* Brief *
Across the whole listing, copy out every line that includes the string "computer".

*** Data for this task ***

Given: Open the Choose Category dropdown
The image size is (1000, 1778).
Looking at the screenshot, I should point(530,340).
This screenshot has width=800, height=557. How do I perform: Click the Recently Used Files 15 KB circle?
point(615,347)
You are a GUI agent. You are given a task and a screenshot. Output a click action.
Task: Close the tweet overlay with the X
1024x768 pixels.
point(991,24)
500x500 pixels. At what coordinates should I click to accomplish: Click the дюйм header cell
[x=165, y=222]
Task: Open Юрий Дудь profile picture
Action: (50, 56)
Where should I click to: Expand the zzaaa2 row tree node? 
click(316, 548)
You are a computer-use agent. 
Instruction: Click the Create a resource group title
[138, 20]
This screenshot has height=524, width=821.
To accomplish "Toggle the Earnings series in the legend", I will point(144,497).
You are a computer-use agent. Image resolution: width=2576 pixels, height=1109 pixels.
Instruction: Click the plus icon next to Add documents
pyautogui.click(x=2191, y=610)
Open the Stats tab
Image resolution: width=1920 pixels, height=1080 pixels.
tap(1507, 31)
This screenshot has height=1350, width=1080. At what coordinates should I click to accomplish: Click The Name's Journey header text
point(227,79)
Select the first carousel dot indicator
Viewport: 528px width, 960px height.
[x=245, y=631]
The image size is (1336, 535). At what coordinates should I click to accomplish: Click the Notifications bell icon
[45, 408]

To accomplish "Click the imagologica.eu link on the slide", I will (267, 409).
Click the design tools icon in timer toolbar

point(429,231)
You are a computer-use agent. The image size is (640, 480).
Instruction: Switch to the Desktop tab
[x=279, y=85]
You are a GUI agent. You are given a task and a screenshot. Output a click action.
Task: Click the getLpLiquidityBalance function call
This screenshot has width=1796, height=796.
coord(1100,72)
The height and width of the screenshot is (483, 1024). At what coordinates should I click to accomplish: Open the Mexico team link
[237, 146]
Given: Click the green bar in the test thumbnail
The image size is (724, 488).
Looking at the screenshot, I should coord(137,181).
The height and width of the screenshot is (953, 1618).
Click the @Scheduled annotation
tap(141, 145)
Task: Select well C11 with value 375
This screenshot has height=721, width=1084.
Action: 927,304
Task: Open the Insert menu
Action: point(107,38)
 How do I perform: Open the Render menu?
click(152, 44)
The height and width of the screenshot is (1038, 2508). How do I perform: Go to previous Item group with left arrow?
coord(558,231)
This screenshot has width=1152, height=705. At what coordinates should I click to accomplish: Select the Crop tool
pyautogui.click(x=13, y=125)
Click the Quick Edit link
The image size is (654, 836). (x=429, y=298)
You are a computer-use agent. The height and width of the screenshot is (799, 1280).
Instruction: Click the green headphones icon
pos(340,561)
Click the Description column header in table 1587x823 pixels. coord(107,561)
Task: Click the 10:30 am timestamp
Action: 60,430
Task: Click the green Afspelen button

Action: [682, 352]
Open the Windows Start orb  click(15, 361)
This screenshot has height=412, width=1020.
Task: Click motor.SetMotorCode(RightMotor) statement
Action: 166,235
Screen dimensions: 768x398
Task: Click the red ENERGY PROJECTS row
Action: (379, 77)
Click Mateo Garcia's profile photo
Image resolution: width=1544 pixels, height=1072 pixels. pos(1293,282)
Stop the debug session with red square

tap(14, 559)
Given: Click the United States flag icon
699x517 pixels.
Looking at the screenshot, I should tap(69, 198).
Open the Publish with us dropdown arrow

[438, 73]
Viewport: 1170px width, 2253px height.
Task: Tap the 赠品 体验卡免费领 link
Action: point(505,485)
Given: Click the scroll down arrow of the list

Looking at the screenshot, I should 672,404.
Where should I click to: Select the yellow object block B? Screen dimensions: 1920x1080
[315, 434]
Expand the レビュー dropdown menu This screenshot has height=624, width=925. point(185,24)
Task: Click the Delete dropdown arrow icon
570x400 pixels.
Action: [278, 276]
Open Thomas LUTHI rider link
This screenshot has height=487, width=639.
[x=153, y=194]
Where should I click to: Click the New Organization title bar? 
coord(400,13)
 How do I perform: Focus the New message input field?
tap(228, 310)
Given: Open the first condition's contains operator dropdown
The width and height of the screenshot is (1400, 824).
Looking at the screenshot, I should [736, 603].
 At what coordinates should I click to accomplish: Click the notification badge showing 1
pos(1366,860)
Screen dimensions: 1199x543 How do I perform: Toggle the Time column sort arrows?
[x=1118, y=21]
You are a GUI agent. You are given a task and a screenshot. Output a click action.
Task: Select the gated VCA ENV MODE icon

*** End of Data for this task ***

* Output of the task *
You are a computer-use agent. 
You are a computer-use agent. Image resolution: width=2576 pixels, height=1109 pixels.
You are a computer-use agent. The image size is (640, 480).
You are a computer-use agent. The height and width of the screenshot is (799, 1280).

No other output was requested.